EXCERPT:

┌──

The people I have come to most respect, in business and outside it, are not the ones with the strongest convictions. They are the ones who can sit inside a live contradiction without resolving it on the wrong side just to feel better.
The world has outrun us. The honest response is not to pretend it hasn’t. It is to learn to think well from inside the gap.



Likewise very much appreciating this post. Truly helpful. One thought for a fork from this discussion: reading any opinion, it's worth asking, "Who do we mean by 'we'"?
For example, this post does a fine job of describing reactions to AI among the folks all around me: "dismissal, minimisation, ridicule, the production of buttressing beliefs about what AI really is or is not." But I'm just an old white man in Vermont. Sure, I'm informed by the writings of English-speakers far from the Green Mountains, and a general sense of what "the West" is wondering, as filtered through Euro-US-Antipodean media culture... But what do I know about what the rest of the world is thinking, and why? For example, this NY Times article https://www.nytimes.com/2026/05/09/opinion/ai-china-america-race.html seems to speak for a VERY different reaction to AI, reflecting very different aims and experiences.

└──

MATERIAL SUPPLIED:

┌──

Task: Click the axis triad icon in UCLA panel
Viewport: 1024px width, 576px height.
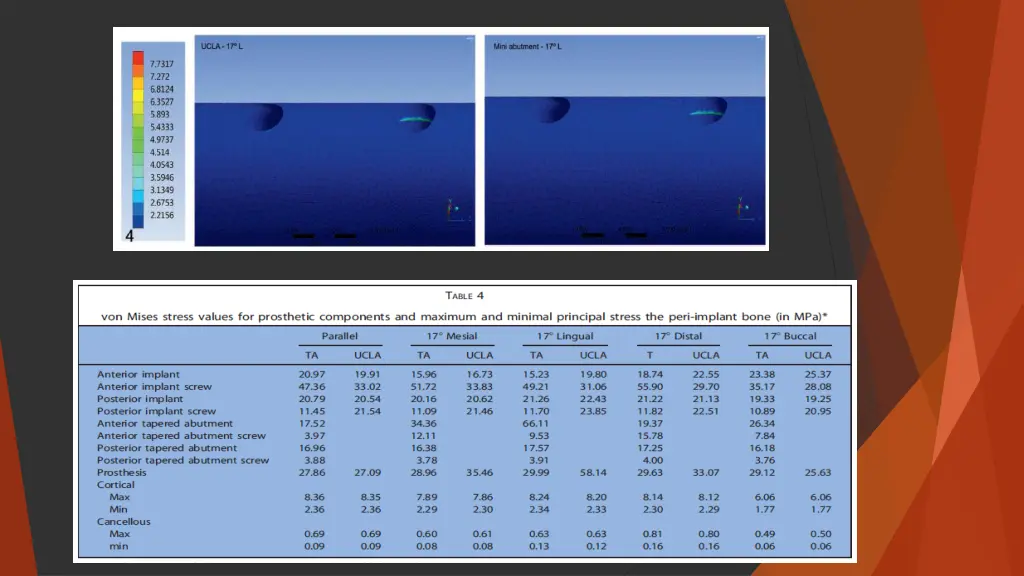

└──
┌──

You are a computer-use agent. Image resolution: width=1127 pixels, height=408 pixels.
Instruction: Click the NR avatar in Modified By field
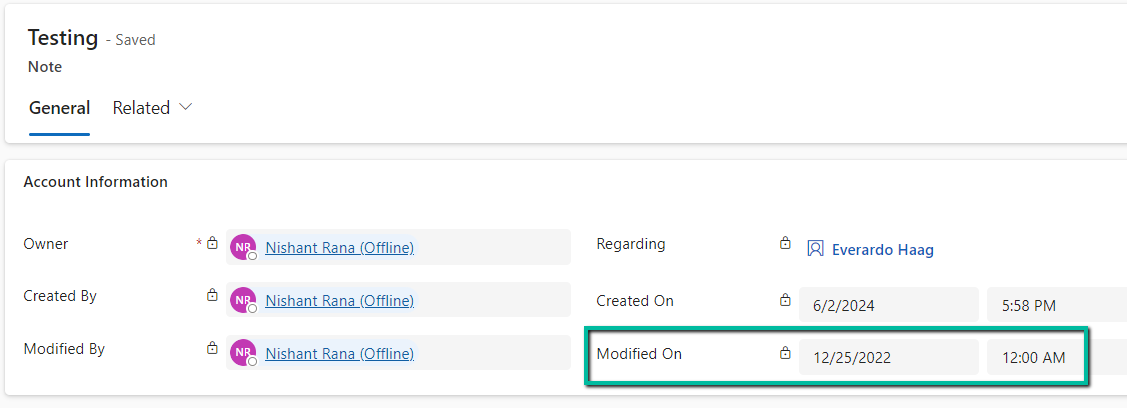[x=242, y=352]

└──

PROBLEM REQUIREMENTS:
Please reproduce the excerpt about reactions to AI word for word, everything from "The people I" down to "inside the gap.". The data is separate from the excerpt about reactions to AI.

RESPONSE BELOW:
The people I have come to most respect, in business and outside it, are not the ones with the strongest convictions. They are the ones who can sit inside a live contradiction without resolving it on the wrong side just to feel better.
The world has outrun us. The honest response is not to pretend it hasn’t. It is to learn to think well from inside the gap.